■ Directions for this task: From the first line to the last, copy the material exactly.

■ Data:
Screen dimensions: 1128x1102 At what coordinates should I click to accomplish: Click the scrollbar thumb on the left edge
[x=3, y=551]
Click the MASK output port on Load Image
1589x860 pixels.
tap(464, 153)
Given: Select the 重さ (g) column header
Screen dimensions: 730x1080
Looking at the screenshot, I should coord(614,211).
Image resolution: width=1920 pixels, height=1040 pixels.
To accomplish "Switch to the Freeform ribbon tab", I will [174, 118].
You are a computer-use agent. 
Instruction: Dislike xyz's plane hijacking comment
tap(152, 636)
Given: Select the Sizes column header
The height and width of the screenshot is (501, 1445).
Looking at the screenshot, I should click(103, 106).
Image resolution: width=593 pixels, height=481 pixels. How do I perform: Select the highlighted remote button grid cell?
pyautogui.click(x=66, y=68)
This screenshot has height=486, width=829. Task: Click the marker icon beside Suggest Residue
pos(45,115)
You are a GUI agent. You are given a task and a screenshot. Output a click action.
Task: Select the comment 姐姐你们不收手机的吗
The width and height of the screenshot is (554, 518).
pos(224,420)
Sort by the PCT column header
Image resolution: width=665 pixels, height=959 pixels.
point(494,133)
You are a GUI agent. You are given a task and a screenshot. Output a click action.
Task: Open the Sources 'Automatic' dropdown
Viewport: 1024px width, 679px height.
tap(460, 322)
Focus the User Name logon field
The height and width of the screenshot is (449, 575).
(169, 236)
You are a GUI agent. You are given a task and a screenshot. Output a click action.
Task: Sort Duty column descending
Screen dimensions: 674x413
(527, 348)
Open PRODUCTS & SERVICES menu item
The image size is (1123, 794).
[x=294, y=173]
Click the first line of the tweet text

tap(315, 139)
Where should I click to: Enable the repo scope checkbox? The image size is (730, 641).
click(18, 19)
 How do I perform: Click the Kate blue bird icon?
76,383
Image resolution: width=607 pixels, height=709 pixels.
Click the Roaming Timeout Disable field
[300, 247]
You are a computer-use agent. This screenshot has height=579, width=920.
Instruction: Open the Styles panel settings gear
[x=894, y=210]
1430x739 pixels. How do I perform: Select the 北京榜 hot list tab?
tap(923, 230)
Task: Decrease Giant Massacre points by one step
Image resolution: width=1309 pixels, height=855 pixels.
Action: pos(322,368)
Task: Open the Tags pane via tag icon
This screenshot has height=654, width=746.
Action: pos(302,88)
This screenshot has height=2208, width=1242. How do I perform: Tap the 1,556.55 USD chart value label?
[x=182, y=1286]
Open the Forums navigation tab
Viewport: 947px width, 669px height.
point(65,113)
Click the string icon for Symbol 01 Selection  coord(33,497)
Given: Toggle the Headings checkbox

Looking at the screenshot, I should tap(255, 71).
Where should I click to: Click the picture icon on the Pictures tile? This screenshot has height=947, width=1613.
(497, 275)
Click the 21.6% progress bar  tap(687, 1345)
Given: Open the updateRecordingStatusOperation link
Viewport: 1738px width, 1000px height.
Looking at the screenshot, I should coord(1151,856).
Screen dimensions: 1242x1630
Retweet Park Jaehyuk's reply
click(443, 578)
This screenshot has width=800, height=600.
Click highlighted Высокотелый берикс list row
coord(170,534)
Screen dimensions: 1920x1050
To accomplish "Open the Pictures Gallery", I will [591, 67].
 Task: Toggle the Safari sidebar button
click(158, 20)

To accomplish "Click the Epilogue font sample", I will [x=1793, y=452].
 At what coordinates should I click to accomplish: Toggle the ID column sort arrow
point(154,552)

■ Written reply:
Screen dimensions: 1128x1102 At what coordinates should I click to accomplish: Click the scrollbar thumb on the left edge
[x=3, y=551]
Click the MASK output port on Load Image
1589x860 pixels.
tap(464, 153)
Given: Select the 重さ (g) column header
Screen dimensions: 730x1080
Looking at the screenshot, I should coord(614,211).
Image resolution: width=1920 pixels, height=1040 pixels.
To accomplish "Switch to the Freeform ribbon tab", I will [174, 118].
You are a computer-use agent. 
Instruction: Dislike xyz's plane hijacking comment
tap(152, 636)
Given: Select the Sizes column header
The height and width of the screenshot is (501, 1445).
Looking at the screenshot, I should click(103, 106).
Image resolution: width=593 pixels, height=481 pixels. How do I perform: Select the highlighted remote button grid cell?
pyautogui.click(x=66, y=68)
This screenshot has height=486, width=829. Task: Click the marker icon beside Suggest Residue
pos(45,115)
You are a GUI agent. You are given a task and a screenshot. Output a click action.
Task: Select the comment 姐姐你们不收手机的吗
The width and height of the screenshot is (554, 518).
pos(224,420)
Sort by the PCT column header
Image resolution: width=665 pixels, height=959 pixels.
point(494,133)
You are a GUI agent. You are given a task and a screenshot. Output a click action.
Task: Open the Sources 'Automatic' dropdown
Viewport: 1024px width, 679px height.
tap(460, 322)
Focus the User Name logon field
The height and width of the screenshot is (449, 575).
(169, 236)
You are a GUI agent. You are given a task and a screenshot. Output a click action.
Task: Sort Duty column descending
Screen dimensions: 674x413
(527, 348)
Open PRODUCTS & SERVICES menu item
The image size is (1123, 794).
[x=294, y=173]
Click the first line of the tweet text

tap(315, 139)
Where should I click to: Enable the repo scope checkbox? The image size is (730, 641).
click(18, 19)
 How do I perform: Click the Kate blue bird icon?
76,383
Image resolution: width=607 pixels, height=709 pixels.
Click the Roaming Timeout Disable field
[300, 247]
You are a computer-use agent. This screenshot has height=579, width=920.
Instruction: Open the Styles panel settings gear
[x=894, y=210]
1430x739 pixels. How do I perform: Select the 北京榜 hot list tab?
tap(923, 230)
Task: Decrease Giant Massacre points by one step
Image resolution: width=1309 pixels, height=855 pixels.
Action: pos(322,368)
Task: Open the Tags pane via tag icon
This screenshot has height=654, width=746.
Action: pos(302,88)
This screenshot has height=2208, width=1242. How do I perform: Tap the 1,556.55 USD chart value label?
[x=182, y=1286]
Open the Forums navigation tab
Viewport: 947px width, 669px height.
point(65,113)
Click the string icon for Symbol 01 Selection  coord(33,497)
Given: Toggle the Headings checkbox

Looking at the screenshot, I should tap(255, 71).
Where should I click to: Click the picture icon on the Pictures tile? This screenshot has height=947, width=1613.
(497, 275)
Click the 21.6% progress bar  tap(687, 1345)
Given: Open the updateRecordingStatusOperation link
Viewport: 1738px width, 1000px height.
Looking at the screenshot, I should coord(1151,856).
Screen dimensions: 1242x1630
Retweet Park Jaehyuk's reply
click(443, 578)
This screenshot has width=800, height=600.
Click highlighted Высокотелый берикс list row
coord(170,534)
Screen dimensions: 1920x1050
To accomplish "Open the Pictures Gallery", I will [591, 67].
 Task: Toggle the Safari sidebar button
click(158, 20)

To accomplish "Click the Epilogue font sample", I will [x=1793, y=452].
 At what coordinates should I click to accomplish: Toggle the ID column sort arrow
point(154,552)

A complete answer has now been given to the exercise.